In his 50s, the entrepreneur, in search of something meaningful to do with this life, began a Ph.D. in nuclear engineering. “I thought I was going to spend the rest of my career shutting down nuclear power plants, which is very depressing,” he said, so he turned toward future energy options and took a deep dive into space-based solar.
He concluded it could work.
So, if the technology is there, why aren’t our homes being lit up by solar power harvested in space today?
While space-based solar has been pitched and studied for decades, two key issues continue to limit its adoption, cost and efficiency, said Mojtaba Akhavan-Tafti, a member of the research faculty in climate and space sciences and engineering at the University of Michigan.
“The cost of delivering, assembling and, more importantly, maintaining space assets are the current deployment bottlenecks — a typical space-based solar array, using microwave-beaming satellites, can be several kilometers in dimensions,” he said.
Before incorporating Virtus Solis in 2019, Bucknell poured over more than a thousand papers published since NASA and the U.S. Department of Energy studied the possibility in the late ‘70s, concluding space-based solar was feasible but would cost trillions in today’s dollars.
Bucknell wanted to know why it hadn’t taken off back then. “The short answer was the underlying infrastructure wasn’t ready,” he said.
A conceptual illustration from Troy-based Virtus Solis shows a space-based solar array being assembled robotically in orbit.
Provided by Virtus Solis
In recent years, commercial space launch costs have dropped, especially with the arrival of SpaceX’s Falcon Heavy rocket in 2018, he said.
At the same time, steady advances in semiconductor fabrication and automation have made it possible to cheaply produce Virtus Solis’ satellite components as circuit boards for less than the cost of a laptop, and allowed for the possibility that robots could assemble them in orbit.
It’s one reason the startup moved to the Detroit area, after launching in Los Angeles. The manufacturing capacity, availability of engineering talent, lower cost of living and ability to have components shipped down I-75 for launch in Florida make southeast Michigan an ideal home, Bucknell said.
Space-based solar system concepts have also been historically limited by the efficiency of power conversion, as sunlight is converted to microwave and then to electricity, according to Akhavan-Tafti.
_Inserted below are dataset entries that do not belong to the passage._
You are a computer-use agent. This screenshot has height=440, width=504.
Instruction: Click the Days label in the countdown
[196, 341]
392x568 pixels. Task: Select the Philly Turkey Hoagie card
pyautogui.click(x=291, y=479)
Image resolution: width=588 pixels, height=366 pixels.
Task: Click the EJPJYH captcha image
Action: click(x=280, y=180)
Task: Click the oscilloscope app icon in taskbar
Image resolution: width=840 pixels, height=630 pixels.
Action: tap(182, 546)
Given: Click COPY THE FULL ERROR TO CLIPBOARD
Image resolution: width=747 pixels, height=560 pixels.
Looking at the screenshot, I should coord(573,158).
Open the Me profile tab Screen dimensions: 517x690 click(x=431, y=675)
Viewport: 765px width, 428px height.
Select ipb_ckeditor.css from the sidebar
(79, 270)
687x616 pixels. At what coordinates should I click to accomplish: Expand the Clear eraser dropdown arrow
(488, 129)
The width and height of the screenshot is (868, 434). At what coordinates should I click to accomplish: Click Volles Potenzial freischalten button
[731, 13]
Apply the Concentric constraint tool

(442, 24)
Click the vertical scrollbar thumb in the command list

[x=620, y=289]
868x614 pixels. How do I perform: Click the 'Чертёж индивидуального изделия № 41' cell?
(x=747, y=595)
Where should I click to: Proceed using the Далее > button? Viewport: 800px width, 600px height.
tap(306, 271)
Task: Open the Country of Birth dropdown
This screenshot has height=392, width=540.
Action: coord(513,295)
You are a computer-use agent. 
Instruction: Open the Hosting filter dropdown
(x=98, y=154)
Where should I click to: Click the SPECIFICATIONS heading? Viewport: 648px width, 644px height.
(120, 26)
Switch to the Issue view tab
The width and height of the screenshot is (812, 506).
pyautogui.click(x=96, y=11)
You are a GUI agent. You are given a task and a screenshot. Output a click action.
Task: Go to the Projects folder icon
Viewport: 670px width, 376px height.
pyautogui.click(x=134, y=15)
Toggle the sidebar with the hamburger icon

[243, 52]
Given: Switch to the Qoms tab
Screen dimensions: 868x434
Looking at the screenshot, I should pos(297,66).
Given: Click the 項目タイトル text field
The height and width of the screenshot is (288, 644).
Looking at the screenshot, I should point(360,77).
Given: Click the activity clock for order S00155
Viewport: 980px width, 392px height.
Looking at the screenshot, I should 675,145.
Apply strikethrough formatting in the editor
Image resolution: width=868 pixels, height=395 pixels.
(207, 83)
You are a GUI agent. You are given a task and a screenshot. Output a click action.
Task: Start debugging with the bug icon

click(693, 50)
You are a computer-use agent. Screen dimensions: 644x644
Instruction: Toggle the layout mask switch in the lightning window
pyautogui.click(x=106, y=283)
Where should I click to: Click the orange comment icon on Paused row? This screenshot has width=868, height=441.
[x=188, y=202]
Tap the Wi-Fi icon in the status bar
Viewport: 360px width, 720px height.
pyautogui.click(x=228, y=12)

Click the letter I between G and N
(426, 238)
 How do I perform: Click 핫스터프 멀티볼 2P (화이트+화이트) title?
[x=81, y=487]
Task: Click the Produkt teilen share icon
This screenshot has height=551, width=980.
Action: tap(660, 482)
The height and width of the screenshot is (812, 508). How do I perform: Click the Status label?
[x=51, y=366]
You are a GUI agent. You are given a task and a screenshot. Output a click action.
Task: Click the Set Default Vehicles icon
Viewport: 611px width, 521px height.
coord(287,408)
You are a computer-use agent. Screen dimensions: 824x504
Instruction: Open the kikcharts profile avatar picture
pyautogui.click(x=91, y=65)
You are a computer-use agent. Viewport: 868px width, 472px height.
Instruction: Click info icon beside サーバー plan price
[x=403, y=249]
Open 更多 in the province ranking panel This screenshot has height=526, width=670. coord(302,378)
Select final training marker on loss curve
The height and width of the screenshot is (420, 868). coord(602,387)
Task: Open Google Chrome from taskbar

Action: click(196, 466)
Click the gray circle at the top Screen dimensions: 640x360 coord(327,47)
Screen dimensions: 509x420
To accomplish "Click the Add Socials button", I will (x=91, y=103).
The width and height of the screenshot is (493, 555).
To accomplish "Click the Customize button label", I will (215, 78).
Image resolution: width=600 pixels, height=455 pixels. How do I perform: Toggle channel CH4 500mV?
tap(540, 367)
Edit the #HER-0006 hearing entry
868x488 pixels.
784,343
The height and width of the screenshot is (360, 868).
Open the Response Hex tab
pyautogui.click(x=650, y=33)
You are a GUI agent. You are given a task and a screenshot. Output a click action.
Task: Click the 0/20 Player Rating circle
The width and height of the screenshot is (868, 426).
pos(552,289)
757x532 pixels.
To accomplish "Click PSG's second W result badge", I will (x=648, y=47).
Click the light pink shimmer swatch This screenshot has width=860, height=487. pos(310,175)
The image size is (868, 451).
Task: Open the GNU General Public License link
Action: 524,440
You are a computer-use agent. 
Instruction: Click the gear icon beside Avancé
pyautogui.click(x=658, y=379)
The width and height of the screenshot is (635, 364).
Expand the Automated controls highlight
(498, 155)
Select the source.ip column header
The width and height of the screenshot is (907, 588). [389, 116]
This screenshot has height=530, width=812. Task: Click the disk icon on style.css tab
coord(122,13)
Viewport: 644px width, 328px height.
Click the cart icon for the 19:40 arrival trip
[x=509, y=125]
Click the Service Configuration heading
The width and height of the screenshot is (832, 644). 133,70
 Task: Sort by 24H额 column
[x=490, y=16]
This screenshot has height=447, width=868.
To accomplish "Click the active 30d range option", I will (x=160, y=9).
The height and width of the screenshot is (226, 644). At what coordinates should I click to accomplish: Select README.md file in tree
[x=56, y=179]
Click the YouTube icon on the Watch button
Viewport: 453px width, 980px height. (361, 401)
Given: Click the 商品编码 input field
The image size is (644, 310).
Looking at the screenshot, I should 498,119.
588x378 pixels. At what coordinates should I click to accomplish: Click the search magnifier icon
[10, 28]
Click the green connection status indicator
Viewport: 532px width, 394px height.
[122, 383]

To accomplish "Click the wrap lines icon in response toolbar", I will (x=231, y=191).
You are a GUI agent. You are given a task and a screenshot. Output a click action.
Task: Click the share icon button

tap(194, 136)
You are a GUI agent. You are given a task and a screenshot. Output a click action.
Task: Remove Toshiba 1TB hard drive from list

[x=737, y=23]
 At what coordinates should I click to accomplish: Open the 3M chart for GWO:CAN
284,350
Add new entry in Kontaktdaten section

Even with efficiency hurdles, which also dog conventional solar installations on the ground, Virtus Solis believes its power plants are economically viable.
“The only thing that matters is the cost of energy on the ground,” Bucknell said. His pitch deck promises 1.5 gigawatts of generation at $3.8 billion, a far smaller sum than the cost of similar levels of baseload power achieved by building a new nuclear power plant and at cheaper energy costs to consumers.
Virtus Solis’ initial customers will be clients like green hydrogen generators and data centers, usually constrained by where they can get energy, but not if that power was beamed from space, he added.
Wireless power transfer not science fiction
Beams of energy from space have a way of prompting safety questions. According to Bucknell, they usually go something like: microwaves heat my coffee in minutes, so what will megawatts of solar power do?
But the fear is misplaced, the entrepreneur said. The power links are about half the intensity of sunlight. Virtus Solis has an experimental broadcast license from the Federal Communication Commission and is pursuing a commercial license.
At speaking engagements, Bucknell demonstrates the power transfer across a stage, lighting up a LED attached to a handheld receiver and mimicking what he hopes to do from space, placing a piece of paper in its path to simulate clouds.